§ **Exercise**
Reproduce the line containing "Where should I click to: Open 'The" and every line after it through the end of the records. Include nothing else.

Extracted data entries
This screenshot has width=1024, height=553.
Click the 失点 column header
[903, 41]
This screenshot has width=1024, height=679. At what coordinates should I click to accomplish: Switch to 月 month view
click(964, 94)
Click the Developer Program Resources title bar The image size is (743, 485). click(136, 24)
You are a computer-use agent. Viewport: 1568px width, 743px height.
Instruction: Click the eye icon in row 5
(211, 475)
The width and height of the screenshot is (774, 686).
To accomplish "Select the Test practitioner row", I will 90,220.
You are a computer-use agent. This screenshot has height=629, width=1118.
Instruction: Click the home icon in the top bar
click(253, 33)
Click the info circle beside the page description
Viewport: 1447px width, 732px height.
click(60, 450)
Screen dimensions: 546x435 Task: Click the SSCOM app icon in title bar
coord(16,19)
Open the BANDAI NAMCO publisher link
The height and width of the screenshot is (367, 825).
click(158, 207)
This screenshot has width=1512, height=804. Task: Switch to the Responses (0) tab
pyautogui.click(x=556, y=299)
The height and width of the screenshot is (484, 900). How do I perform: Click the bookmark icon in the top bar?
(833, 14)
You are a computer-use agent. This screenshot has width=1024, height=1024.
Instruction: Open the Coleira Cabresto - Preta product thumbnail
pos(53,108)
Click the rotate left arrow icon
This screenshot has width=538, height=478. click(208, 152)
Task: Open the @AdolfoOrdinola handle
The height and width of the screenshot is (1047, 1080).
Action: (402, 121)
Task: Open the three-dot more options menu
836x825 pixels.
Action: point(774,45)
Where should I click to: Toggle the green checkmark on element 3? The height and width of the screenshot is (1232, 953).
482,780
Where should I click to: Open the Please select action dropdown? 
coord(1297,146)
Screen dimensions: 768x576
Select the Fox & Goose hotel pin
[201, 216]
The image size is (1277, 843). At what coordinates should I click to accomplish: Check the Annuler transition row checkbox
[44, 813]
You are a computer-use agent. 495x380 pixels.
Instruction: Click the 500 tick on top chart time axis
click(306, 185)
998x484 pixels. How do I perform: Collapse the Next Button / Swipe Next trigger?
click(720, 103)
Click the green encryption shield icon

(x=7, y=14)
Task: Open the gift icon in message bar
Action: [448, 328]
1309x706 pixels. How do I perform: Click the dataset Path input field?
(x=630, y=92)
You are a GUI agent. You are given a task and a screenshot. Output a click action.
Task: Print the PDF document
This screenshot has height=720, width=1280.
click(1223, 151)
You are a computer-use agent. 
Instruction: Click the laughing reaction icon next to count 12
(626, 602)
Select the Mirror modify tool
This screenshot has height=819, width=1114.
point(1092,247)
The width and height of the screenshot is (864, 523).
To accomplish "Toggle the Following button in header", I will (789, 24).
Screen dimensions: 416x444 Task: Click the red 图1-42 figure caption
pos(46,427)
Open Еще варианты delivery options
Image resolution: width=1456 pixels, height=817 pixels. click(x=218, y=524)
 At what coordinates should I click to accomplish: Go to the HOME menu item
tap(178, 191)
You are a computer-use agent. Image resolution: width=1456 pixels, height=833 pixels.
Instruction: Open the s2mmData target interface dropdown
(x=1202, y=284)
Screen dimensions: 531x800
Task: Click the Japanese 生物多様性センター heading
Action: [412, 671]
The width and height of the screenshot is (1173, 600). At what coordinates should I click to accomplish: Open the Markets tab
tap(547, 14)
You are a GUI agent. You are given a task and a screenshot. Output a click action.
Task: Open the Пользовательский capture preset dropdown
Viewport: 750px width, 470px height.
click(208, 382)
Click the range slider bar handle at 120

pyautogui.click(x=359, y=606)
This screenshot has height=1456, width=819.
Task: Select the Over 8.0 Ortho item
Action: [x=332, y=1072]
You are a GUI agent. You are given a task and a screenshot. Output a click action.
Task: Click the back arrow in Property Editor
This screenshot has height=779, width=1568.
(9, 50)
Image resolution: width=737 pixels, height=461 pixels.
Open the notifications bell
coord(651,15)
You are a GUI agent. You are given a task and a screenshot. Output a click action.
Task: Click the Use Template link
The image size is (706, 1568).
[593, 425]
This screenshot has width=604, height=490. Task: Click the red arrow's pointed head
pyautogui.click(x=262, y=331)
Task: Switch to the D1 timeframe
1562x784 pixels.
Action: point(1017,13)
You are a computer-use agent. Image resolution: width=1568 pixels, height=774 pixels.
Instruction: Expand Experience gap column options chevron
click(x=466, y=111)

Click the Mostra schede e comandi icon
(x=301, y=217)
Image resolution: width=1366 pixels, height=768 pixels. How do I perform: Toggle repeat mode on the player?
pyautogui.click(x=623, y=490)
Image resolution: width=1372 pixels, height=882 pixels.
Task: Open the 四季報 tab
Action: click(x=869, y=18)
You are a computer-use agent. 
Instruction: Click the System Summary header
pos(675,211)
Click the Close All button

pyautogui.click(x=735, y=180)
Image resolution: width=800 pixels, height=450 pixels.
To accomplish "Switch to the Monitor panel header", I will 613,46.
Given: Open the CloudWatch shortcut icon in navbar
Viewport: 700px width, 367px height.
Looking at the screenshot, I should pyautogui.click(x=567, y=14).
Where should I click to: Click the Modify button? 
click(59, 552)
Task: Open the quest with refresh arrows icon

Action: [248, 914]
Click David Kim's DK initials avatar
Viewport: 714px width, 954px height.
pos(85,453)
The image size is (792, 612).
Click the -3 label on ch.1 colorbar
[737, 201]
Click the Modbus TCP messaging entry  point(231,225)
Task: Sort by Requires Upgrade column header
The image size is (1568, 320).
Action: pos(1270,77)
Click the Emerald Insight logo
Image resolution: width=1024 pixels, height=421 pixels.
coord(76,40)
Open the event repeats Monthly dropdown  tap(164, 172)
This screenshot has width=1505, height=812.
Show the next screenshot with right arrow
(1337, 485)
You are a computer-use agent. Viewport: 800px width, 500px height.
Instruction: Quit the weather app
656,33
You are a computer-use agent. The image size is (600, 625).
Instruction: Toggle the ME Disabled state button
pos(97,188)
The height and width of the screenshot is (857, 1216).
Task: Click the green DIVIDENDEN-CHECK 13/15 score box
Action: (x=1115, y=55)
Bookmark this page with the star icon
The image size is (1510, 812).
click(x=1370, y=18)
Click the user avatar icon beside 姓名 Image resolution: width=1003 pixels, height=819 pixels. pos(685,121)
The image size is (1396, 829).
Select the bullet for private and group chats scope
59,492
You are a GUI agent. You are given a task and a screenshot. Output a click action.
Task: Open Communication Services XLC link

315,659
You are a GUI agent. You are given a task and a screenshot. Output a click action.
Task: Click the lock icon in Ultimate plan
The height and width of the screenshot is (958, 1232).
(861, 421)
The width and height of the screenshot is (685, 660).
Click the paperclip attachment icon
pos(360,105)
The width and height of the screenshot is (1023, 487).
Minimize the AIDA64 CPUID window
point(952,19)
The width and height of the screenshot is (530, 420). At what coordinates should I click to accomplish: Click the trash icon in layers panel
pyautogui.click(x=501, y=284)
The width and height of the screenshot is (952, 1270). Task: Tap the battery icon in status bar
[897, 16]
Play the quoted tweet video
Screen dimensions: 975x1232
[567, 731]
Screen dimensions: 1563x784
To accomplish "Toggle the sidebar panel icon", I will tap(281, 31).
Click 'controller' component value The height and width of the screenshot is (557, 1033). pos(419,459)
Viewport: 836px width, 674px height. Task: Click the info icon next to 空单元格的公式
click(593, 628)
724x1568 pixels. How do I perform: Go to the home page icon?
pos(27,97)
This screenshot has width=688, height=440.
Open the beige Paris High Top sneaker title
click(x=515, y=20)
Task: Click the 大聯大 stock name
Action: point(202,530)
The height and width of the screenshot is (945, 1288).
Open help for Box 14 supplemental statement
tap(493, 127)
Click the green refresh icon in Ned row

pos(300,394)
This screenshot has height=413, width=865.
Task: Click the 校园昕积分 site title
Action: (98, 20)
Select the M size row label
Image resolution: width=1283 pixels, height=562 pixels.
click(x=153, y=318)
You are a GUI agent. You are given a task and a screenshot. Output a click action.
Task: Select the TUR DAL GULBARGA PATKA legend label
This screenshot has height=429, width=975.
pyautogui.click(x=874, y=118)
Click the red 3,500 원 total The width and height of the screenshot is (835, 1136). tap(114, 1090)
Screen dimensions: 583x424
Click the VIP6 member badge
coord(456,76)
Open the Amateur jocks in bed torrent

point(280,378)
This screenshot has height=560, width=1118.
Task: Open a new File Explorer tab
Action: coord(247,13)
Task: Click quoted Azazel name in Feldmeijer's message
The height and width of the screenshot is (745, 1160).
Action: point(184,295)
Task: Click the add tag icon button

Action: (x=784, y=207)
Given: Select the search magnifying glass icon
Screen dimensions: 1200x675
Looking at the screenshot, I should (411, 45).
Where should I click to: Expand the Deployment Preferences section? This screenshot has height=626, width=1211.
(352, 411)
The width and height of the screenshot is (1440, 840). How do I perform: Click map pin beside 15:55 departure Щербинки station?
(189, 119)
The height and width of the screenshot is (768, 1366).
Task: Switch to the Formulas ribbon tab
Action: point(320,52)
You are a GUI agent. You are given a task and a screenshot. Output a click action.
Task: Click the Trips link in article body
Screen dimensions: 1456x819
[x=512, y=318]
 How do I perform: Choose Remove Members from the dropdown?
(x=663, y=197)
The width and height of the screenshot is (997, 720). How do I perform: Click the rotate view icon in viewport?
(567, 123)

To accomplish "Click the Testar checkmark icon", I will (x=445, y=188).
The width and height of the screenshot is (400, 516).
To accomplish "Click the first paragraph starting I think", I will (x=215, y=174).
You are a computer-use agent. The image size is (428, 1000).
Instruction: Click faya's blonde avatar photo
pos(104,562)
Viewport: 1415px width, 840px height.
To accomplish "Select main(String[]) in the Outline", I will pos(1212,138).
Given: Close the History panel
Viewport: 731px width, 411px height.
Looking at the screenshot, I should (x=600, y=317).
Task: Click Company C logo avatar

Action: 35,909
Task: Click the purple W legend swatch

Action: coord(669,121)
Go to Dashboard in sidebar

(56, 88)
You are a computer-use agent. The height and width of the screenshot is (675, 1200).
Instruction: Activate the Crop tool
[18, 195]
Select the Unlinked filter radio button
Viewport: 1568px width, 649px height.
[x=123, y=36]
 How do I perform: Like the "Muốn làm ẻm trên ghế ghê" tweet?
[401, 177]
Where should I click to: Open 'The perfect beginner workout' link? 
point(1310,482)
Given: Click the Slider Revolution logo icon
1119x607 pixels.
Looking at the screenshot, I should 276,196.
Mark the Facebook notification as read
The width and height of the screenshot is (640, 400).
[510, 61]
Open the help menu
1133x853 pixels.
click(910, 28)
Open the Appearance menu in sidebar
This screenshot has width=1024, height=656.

§ **Exercise output**
Where should I click to: Open 'The perfect beginner workout' link? 
point(1310,482)
Given: Click the Slider Revolution logo icon
1119x607 pixels.
Looking at the screenshot, I should 276,196.
Mark the Facebook notification as read
The width and height of the screenshot is (640, 400).
[510, 61]
Open the help menu
1133x853 pixels.
click(910, 28)
Open the Appearance menu in sidebar
This screenshot has width=1024, height=656.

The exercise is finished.